About this exercise: Going through the data, count each line that has the word "photo". Reply with the total and nothing more.
### Data supplied
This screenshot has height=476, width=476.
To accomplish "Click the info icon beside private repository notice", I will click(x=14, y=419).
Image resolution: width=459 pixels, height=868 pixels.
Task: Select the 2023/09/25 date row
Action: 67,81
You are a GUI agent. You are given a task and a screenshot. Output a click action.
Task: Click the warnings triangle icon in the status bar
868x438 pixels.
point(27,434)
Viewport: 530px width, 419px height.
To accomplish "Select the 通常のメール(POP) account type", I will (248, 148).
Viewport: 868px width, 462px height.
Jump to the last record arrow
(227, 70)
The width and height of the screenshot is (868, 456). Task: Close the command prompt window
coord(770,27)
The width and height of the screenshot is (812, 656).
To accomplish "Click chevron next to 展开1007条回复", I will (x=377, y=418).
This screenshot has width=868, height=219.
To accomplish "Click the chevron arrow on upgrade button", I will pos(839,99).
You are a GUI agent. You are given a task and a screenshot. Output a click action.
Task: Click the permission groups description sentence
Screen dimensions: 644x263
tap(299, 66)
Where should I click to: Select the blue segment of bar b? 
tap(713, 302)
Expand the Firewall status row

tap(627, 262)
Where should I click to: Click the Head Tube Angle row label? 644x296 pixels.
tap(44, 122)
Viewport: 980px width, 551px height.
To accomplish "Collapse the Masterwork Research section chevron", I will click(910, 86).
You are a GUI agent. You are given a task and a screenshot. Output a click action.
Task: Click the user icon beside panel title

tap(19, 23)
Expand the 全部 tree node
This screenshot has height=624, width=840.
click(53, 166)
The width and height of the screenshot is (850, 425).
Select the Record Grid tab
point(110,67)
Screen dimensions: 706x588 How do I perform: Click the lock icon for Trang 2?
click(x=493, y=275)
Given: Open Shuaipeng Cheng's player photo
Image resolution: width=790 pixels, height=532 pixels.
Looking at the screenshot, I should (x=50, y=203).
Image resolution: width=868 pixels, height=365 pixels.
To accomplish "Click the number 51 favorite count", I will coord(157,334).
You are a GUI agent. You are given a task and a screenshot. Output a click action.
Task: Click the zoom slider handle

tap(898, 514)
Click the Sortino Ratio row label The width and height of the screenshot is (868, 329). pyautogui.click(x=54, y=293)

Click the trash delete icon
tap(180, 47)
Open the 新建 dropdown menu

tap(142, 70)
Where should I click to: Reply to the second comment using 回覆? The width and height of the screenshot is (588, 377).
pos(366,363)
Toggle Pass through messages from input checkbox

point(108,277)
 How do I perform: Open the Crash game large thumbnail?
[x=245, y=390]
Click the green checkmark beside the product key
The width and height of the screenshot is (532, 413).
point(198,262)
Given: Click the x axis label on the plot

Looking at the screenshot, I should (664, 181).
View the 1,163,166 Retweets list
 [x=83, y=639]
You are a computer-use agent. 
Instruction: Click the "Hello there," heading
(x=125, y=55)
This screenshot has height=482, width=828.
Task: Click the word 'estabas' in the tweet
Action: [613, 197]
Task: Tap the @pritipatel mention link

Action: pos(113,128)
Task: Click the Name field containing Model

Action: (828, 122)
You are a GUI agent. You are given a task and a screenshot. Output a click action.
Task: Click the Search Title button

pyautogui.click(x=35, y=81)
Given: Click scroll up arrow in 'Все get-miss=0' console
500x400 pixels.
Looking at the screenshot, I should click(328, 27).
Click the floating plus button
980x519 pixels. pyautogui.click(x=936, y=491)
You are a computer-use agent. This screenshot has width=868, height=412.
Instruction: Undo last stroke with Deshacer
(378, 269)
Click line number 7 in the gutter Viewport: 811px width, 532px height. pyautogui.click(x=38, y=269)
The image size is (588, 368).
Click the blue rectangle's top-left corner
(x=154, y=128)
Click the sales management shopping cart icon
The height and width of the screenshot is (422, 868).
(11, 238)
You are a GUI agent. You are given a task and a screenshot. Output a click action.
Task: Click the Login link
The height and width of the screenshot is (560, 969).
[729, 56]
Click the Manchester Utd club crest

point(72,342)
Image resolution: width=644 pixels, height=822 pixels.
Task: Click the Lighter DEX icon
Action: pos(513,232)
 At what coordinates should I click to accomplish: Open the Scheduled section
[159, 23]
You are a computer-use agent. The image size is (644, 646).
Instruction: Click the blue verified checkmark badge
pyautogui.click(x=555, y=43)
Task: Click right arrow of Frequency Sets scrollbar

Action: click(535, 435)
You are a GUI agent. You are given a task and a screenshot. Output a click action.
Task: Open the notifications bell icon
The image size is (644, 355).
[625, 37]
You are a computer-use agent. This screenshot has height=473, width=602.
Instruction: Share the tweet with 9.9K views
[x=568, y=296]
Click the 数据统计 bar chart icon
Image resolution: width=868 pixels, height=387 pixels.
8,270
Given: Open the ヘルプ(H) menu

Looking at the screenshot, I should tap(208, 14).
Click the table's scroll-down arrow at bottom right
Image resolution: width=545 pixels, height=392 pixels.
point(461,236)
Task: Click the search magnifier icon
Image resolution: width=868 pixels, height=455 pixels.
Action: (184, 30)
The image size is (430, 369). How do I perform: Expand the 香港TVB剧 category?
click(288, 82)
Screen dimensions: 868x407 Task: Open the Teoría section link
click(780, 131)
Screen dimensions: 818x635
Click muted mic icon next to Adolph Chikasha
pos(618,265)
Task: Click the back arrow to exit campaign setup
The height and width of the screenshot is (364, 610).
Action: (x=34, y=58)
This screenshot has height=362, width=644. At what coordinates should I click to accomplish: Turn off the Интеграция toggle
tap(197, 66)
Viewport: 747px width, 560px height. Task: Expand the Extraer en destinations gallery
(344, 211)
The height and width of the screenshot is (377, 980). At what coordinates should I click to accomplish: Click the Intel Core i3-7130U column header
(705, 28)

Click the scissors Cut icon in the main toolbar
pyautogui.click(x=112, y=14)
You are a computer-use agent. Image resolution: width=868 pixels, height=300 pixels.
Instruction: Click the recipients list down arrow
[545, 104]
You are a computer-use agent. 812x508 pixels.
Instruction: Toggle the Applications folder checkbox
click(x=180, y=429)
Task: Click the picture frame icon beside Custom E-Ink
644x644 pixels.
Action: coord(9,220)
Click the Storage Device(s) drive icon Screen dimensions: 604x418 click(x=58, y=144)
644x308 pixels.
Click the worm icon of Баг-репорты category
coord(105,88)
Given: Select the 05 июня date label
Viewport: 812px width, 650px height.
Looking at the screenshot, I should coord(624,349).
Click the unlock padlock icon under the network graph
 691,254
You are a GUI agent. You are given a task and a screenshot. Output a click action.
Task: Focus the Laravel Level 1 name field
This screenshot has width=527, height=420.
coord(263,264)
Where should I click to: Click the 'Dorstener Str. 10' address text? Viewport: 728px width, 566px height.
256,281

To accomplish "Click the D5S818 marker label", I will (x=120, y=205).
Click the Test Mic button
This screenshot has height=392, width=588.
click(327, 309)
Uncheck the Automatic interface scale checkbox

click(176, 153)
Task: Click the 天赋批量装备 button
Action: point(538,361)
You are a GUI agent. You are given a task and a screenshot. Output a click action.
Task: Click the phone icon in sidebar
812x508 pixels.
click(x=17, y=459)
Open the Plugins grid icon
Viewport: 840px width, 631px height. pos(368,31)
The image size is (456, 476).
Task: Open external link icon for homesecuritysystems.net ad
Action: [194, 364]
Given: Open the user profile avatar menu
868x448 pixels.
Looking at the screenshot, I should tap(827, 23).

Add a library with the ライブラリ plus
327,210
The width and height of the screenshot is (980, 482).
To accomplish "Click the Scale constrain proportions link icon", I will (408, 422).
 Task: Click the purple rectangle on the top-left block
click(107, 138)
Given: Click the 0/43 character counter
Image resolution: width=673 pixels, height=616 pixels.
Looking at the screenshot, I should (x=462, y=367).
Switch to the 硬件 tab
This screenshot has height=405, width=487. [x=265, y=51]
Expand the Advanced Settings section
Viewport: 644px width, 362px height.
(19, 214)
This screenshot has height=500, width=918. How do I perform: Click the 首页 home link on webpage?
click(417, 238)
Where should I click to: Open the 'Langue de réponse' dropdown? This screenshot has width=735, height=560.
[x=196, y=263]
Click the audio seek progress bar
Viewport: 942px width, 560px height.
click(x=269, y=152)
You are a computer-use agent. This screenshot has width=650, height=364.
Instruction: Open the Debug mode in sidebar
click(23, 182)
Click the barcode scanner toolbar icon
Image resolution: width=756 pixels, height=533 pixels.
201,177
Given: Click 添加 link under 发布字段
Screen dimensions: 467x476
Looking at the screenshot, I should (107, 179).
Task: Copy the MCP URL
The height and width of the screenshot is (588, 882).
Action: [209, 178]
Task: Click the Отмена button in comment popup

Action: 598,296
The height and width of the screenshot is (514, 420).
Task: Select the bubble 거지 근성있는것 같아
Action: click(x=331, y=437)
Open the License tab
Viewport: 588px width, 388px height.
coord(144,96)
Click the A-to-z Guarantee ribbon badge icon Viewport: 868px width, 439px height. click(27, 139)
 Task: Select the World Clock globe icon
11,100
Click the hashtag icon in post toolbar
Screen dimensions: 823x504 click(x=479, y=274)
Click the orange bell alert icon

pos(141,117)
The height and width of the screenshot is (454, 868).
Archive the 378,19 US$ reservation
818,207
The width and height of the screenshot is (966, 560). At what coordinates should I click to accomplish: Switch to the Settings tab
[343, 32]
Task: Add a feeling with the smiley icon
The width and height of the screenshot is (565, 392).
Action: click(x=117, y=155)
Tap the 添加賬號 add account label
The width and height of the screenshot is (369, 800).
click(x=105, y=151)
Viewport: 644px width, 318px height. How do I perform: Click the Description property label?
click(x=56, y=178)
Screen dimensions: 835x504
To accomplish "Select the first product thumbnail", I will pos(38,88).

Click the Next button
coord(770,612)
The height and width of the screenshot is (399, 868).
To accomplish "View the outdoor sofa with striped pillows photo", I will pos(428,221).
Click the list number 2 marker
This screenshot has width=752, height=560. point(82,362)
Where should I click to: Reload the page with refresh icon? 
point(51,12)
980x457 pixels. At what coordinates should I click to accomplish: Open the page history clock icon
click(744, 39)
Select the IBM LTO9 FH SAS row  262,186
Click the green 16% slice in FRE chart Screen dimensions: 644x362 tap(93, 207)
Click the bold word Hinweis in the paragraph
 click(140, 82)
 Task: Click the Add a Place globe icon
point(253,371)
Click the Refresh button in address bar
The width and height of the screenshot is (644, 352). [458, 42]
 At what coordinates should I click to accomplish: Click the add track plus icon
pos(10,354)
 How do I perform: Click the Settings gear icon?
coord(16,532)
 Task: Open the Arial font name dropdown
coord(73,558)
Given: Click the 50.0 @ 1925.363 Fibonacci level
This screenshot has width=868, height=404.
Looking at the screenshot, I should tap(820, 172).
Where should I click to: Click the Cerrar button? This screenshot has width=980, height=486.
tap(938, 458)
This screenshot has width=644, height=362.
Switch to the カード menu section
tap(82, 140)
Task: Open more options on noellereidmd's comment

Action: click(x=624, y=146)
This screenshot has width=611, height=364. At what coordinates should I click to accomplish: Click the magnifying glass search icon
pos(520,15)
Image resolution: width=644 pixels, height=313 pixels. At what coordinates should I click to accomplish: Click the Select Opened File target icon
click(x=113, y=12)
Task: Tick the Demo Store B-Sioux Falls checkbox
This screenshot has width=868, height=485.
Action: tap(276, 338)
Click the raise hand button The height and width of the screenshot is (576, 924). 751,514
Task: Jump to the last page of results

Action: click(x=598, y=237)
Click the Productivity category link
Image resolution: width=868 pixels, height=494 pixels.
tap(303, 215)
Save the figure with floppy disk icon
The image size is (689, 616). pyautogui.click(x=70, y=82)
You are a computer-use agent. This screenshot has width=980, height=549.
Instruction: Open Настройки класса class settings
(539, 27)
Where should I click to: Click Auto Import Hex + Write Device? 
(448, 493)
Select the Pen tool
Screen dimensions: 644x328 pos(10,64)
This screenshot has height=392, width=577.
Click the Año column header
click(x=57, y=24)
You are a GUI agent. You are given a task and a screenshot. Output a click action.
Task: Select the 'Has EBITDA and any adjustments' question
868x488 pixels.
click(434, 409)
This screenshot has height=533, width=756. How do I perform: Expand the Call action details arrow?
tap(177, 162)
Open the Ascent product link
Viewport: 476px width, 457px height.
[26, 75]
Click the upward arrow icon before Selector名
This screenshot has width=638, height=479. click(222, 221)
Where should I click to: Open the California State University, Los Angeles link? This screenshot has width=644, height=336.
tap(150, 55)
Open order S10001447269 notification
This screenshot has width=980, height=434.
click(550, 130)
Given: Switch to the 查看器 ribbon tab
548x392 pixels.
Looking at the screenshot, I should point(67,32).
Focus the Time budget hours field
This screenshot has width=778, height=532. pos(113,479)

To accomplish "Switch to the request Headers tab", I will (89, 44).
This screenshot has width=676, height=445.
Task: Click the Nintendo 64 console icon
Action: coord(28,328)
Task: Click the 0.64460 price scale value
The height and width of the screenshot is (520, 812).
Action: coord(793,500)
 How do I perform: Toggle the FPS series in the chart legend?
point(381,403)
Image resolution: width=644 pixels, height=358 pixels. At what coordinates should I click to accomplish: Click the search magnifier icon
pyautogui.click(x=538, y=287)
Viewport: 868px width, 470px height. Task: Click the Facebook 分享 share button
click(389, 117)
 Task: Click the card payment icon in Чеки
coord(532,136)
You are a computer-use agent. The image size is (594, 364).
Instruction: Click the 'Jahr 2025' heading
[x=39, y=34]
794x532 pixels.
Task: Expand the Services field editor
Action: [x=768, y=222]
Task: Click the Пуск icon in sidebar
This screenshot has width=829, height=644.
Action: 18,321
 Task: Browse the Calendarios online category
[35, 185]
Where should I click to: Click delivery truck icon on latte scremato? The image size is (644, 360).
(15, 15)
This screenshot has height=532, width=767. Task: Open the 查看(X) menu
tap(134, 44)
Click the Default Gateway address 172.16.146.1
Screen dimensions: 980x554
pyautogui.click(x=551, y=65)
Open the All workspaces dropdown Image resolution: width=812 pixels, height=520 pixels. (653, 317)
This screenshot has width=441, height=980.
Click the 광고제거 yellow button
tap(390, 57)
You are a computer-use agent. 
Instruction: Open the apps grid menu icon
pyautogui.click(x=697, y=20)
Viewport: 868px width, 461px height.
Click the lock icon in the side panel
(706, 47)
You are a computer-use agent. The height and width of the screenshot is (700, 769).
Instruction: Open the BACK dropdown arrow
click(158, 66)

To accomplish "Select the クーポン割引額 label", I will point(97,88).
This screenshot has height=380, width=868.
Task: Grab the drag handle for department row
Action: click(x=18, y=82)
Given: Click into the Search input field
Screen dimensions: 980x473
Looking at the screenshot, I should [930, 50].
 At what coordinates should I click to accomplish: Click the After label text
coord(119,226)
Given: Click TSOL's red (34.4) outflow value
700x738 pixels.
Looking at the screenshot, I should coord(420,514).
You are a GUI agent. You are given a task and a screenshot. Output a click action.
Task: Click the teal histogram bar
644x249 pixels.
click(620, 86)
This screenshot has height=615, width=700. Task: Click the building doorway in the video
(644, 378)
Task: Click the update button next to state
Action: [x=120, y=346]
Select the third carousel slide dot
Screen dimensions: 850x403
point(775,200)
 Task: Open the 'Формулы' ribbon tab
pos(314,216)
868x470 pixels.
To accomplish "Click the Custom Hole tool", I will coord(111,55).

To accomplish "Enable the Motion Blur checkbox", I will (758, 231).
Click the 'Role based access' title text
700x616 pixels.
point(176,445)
######
Solution to this exercise: 2